If you're looking for a DJ fork with simple dampening, that can hold up to a lot of stuff, meant only to DJ, you've got the one. The dampening is meant to take one big hit at a time, on fast stutter bumps the fork will pack up.

For strictly dj and urban, it's perfect.


----------



## BWVDubya (Nov 19, 2007)

snaky69 said:


> If you're looking for a DJ fork with simple dampening, that can hold up to a lot of stuff, meant only to DJ, you've got the one. The dampening is meant to take one big hit at a time, on fast stutter bumps the fork will pack up.
> 
> For strictly dj and urban, it's perfect.


What do you mean PACK UP?


----------



## -.---.- (Jun 15, 2007)

well your not gonna die...the bike won't be riding you don't worry =)


----------



## Dirt Jumpin Maniac (Dec 1, 2007)

*Marzocchi Dj2 2007*

Hey ppl how r u all doin ???? anyway i would like 2 know what the max rim size 4 the dj2 2007 is 
cheerz 
Dom :thumbsup: :thumbsup:


----------



## snaky69 (Mar 8, 2005)

BWVDubya said:


> What do you mean PACK UP?


It will go into what's called a hydraulic lock, where the fork won't move anymore because oil cannot flow fast enough.


----------



## snaky69 (Mar 8, 2005)

Dirt Jumpin Maniac said:


> Hey ppl how r u all doin ???? anyway i would like 2 know what the max rim size 4 the dj2 2007 is
> cheerz
> Dom :thumbsup: :thumbsup:


Rim size is 26'', like almost all other on the market right now?

If you mean tire width, I think you can go up to 2.5, but who would want to? 2.5 are way to big an heavy and useless on a dirt jumping bike.


----------



## Dirt Jumpin Maniac (Dec 1, 2007)

cheers snakey i'll use 2.5 cose of the whole jumpin thing cheers


----------



## snaky69 (Mar 8, 2005)

Dirt Jumpin Maniac said:


> cheers snakey i'll use 2.5 cose of the whole jumpin thing cheers


I just checked you profile. Are you really using a 66 on a dr jekyll? That must handle like a big fat pig with the bike so slacked out. Identiti would probably void your warranty as well, putting that high a fork on there increases your chance of ripping off the headtube by a lot.


----------



## Dirt Jumpin Maniac (Dec 1, 2007)

yh m8 i no i'm using them 2 show my m8 u dont need them while he uses my dj2 2006's so i'll have the 06 dj2's bck 2morro i just wonna upgrade 2 2007 dj'1's rli !!!


----------



## snaky69 (Mar 8, 2005)

Dirt Jumpin Maniac said:


> yh m8 i no i'm using them 2 show my m8 u dont need them while he uses my dj2 2006's so i'll have the 06 dj2's bck 2morro i just wonna upgrade 2 2007 dj'1's rli !!!

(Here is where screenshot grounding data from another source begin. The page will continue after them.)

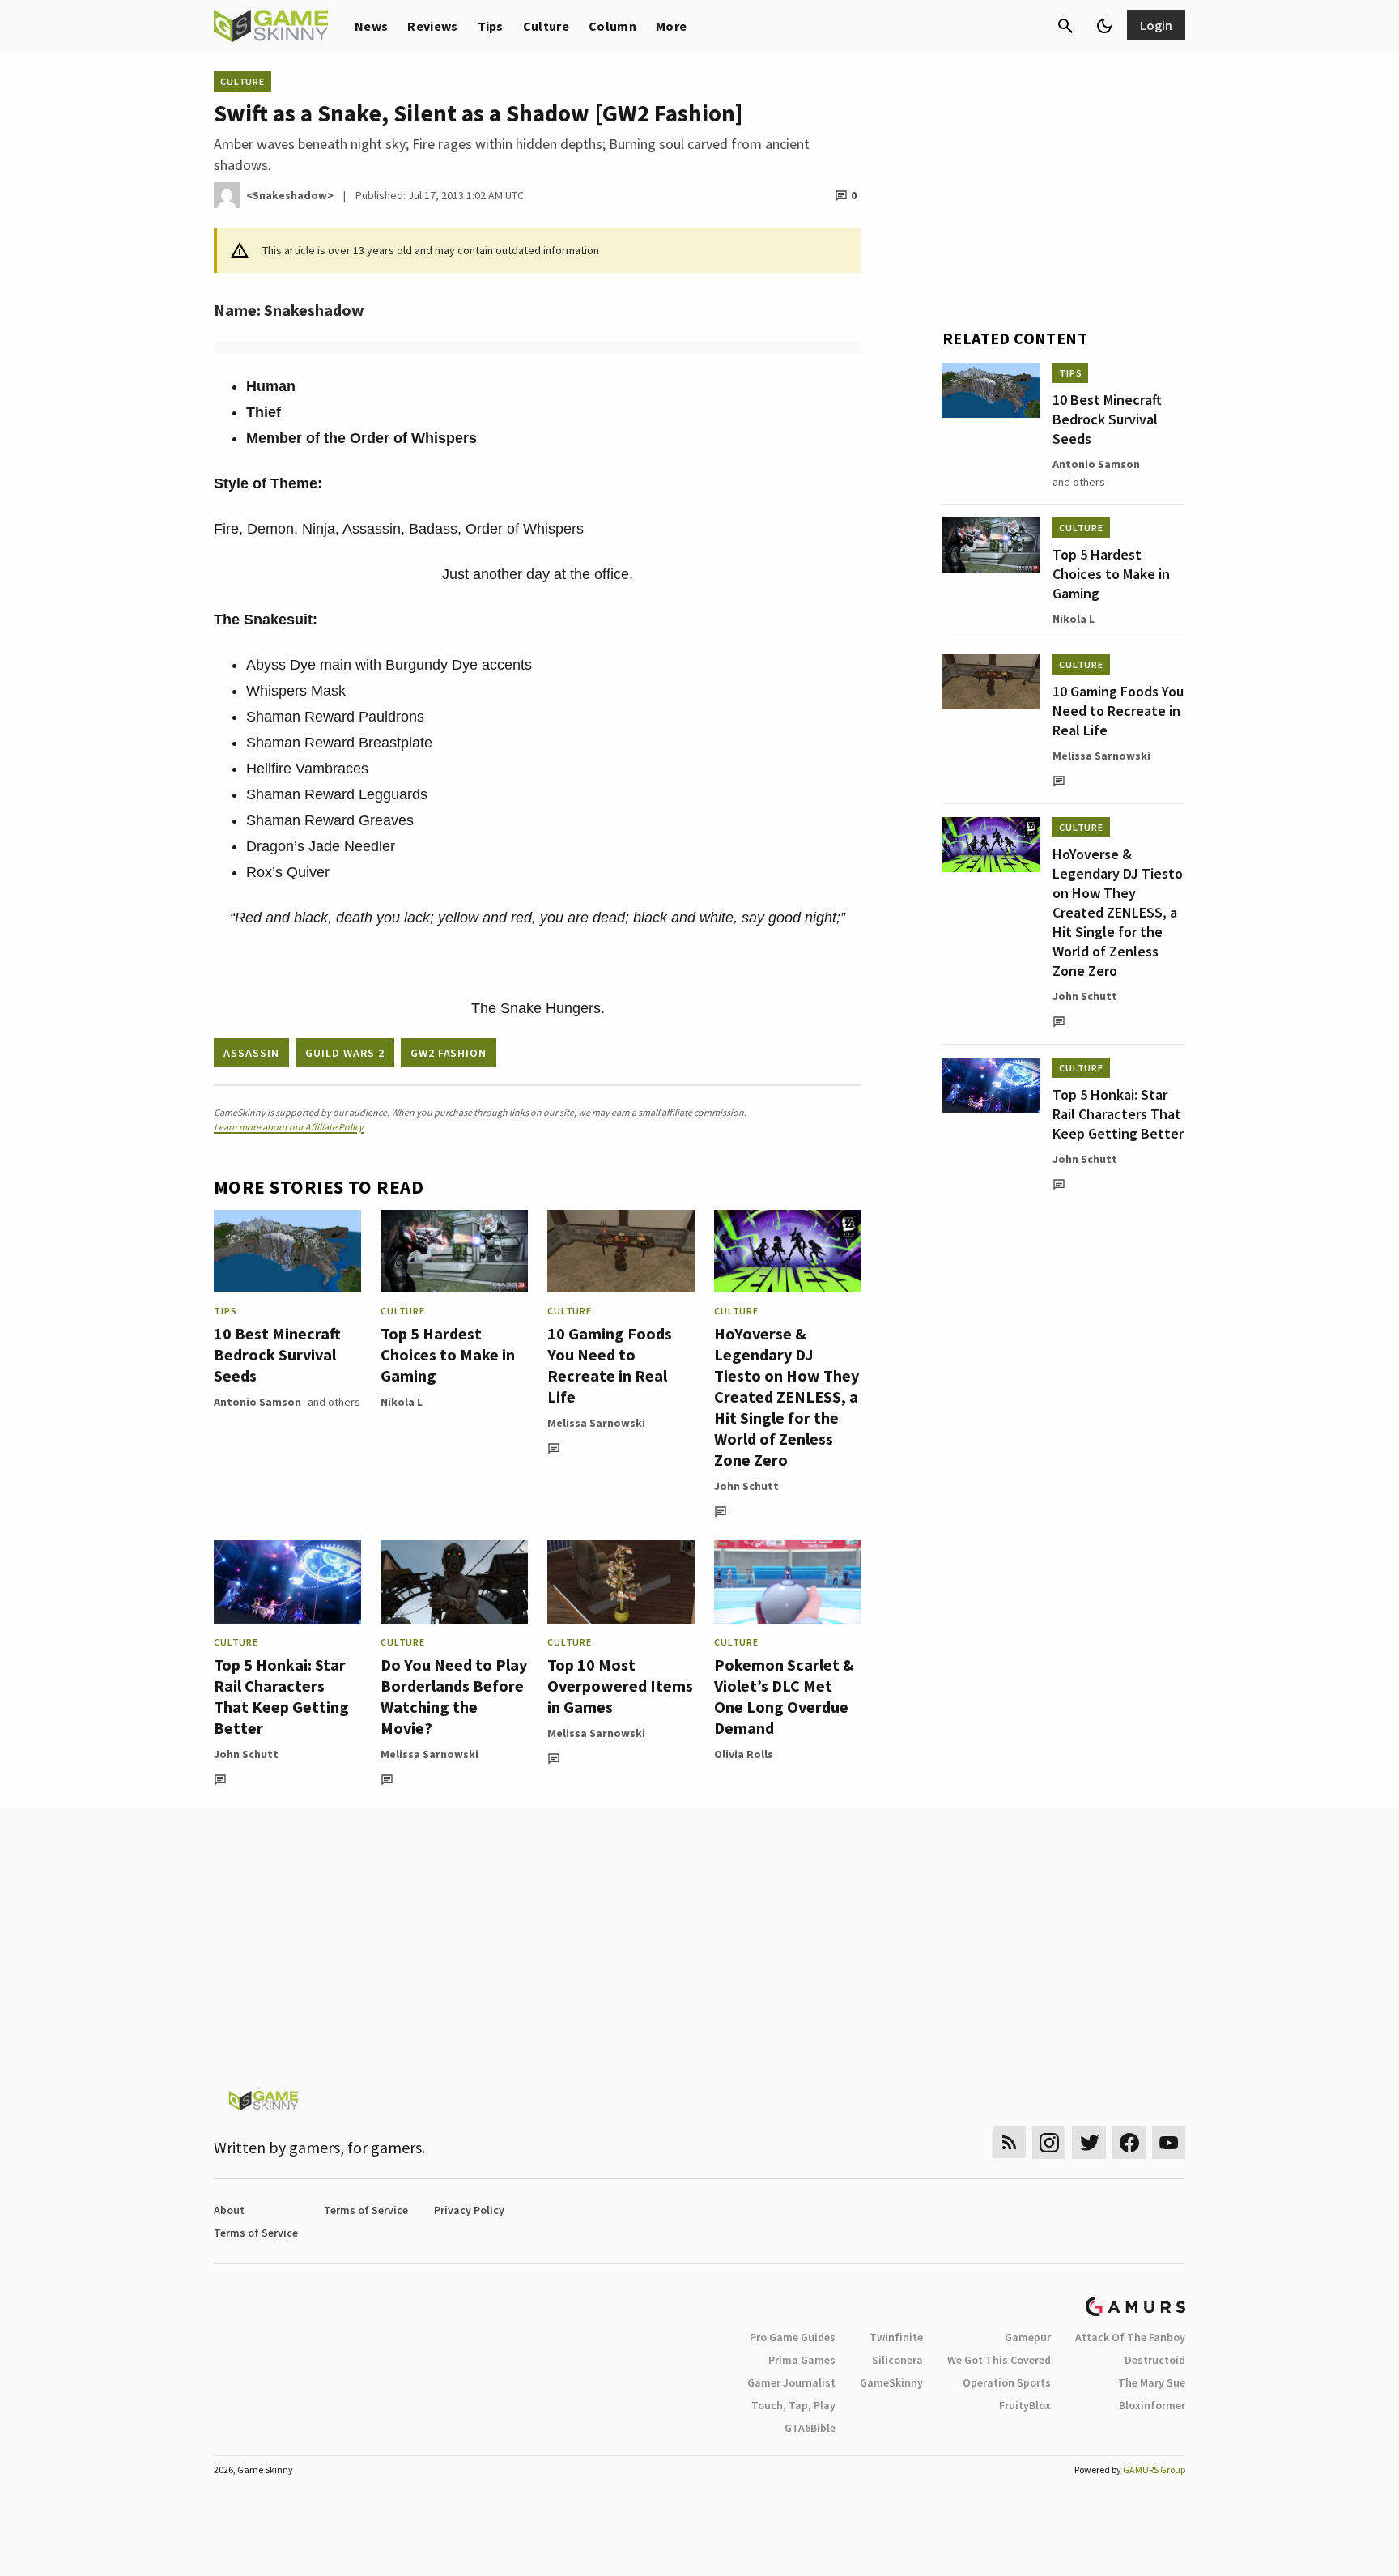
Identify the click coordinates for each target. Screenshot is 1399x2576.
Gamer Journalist (791, 2382)
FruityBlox (1025, 2405)
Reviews (432, 26)
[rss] (1009, 2142)
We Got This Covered (999, 2359)
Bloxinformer (1152, 2405)
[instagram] (1048, 2142)
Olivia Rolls (743, 1754)
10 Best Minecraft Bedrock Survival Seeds (277, 1354)
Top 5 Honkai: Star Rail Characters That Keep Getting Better (281, 1696)
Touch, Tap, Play (793, 2405)
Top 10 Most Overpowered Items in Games (620, 1685)
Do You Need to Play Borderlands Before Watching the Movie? (454, 1696)
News (371, 26)
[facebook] (1129, 2142)
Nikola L (402, 1401)
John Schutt (746, 1486)
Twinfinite (896, 2337)
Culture (546, 26)
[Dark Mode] (1104, 26)
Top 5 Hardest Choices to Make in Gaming (448, 1354)
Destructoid (1155, 2359)
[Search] (1065, 26)
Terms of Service (366, 2210)
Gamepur (1028, 2337)
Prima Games (802, 2359)
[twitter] (1089, 2142)
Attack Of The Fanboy (1130, 2337)
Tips (491, 26)
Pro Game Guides (793, 2337)
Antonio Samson (257, 1401)
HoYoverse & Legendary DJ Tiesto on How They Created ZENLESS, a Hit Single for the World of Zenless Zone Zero (786, 1396)
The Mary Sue (1151, 2382)
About (229, 2210)
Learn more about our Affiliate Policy (289, 1127)
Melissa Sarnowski (596, 1423)
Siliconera (897, 2359)
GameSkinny (891, 2382)
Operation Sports (1007, 2382)
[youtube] (1169, 2142)
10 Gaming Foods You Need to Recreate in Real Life (609, 1365)
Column (612, 26)
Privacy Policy (469, 2210)
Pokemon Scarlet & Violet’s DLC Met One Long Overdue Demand (784, 1696)
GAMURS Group (1154, 2469)
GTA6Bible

Keep you 2006 dj2, you won't notice any difference between those and 2007 dj1's because there aren't any except for colour, they are the exact same fork, with the exact same dampening, the only difference is that on the dj1 the compression adjustment is external.

In other words: you'd be wasting money.


----------



## the_godfather (Jan 19, 2007)

snaky69 said:


> Keep you 2006 dj2, you won't notice any difference between those and 2007 dj1's because there aren't any except for colour, they are the exact same fork, with the exact same dampening, the only difference is that on the dj1 the compression adjustment is external.
> 
> In other words: you'd be wasting money.


i didn't think you could change the compression on a DJ series except by changing out the oil. the new 08 4x has rc3 damping


----------



## XSL_WiLL (Nov 2, 2004)

Dirt Jumpin Maniac said:


> yh m8 i no i'm using them 2 show my m8 u dont need them while he uses my dj2 2006's so i'll have the 06 dj2's bck 2morro i just wonna upgrade 2 2007 dj'1's rli !!!


Please don't type like a retard.


----------



## bbrz4 (Jun 12, 2007)

yay... poontelis II


----------